Save-the-CCC
Save-the-CCC
The Times-Standard Eureka Times Standard
Locals rally behind Conservation Corps
by John Driscoll and Thadeus Greenson   January 15, 2009

The governor's suggested dismantling of the California Conservation Corps has drawn out supporters to
vouch for its preservation -- but the administration is holding that it's just too expensive.

The corps is known for its trail building, wildfire suppression support and efforts to rehabilitate damaged
salmon habitat. It's often seen as a key nudge for kids teetering between trouble and productivity.

But Gov. Arnold Schwarzenegger sees the CCC's cost to the state's general fund as too high to justify with a
projected $42 billion deficit.

Those who have worked with the CCCs on the North Coast, however, are shocked at the proposal and worried
that the workforce couldn't be replaced.

The move would be “disastrous” and “foolish,” said Chris Turner, Redwood Community Action Agency Natural
Resources Service project coordinator. A former CCC member, Turner said that the young people who work
so hard at their tasks would be the hardest hit. Programs and projects that use the CCC would be terribly
undercut by such a decision, he said.

”It would be a sad day in California state history,” Turner said.

The corps hires young adults 18 to 25 years old, and was modeled after Franklin Delano Roosevelt's
Depression-era Civilian Conservation Corps. The state funds the corps to the tune of $34 million a year; the
corps raises another $24 million. That breaks down to about $68,000 a year for each of the 1,300 corps
members when administration of the program is considered, said Sandy Cooney, spokesman for the state
Natural Resources Agency.

”For a workforce, that's a pretty expensive operation,” Cooney said.

Compare the costs to that of a park ranger, which starts at about $43,000 a year, Cooney said, not including
benefits. Cooney also said that the corps was initially conceived to become self-sufficient over time -- which it
has not been able to do -- and it has also been focusing less on the education and training elements of its
mission.

The nonprofit CCC Foundation challenges that perception. It holds that all CCC members advance their
education during their stint, and that 4,000 of them worked to complete their high school diplomas in the past
three years.

◆ SOURCE EXCERPT
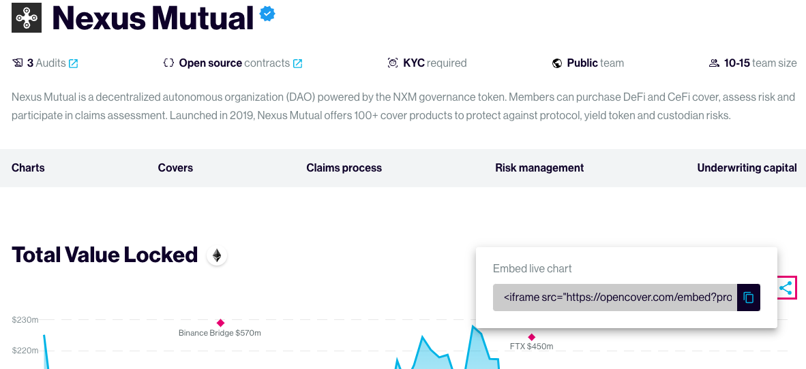The image size is (806, 369).
Task: Open the Audits external link icon
Action: click(x=74, y=63)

◆ WHAT YOU WILL DO
(a) Return verbatim the stretch of the Conservation Corps article from "Compare the costs" through "three years.".
(b) Extend the Conservation Corps article with the text that would follow its final sentence.

◆ RESULTS FOR EACH TASK
(a)
Compare the costs to that of a park ranger, which starts at about $43,000 a year, Cooney said, not including
benefits. Cooney also said that the corps was initially conceived to become self-sufficient over time -- which it
has not been able to do -- and it has also been focusing less on the education and training elements of its
mission.

The nonprofit CCC Foundation challenges that perception. It holds that all CCC members advance their
education during their stint, and that 4,000 of them worked to complete their high school diplomas in the past
three years.

(b)
Is the 33-year-old CCC replaceable? Local Red Cross Director of Community Education and Development Linda
Nellist said the Red Cross trains CCC members in disaster preparedness and first aid.

She said the corps is a key part of the group of response agencies available during emergencies. But Nellist
said CCC members are also important individually. A loss of so many trained individuals would have a
dramatic effect on the community, she said.

”These folks aren't just sitting in an office and having their hours and days cut,” Nellist said. “They're out in the
community actively working as a group, and as good Samaritans.”

The Schwarzenegger administration has proposed significantly increasing funding to some locally run corps
programs, about 12 of them scattered in cities around the state, which could put them out of range of many
rural areas.

Asked if he would be able to replace the available labor pool if the CCC were to be cut, Humboldt County
Office of Emergency Services Program Coordinator Dan Larkin said he didn't know. There are CCC programs
based out of Fortuna and McKinleyville.

”I'm not hopeful, because we're pretty limited up here in what we have available,” Larkin said. “Any time you
have an asset in place versus one a long ways away, it's much easier to access the local one when you need
it.”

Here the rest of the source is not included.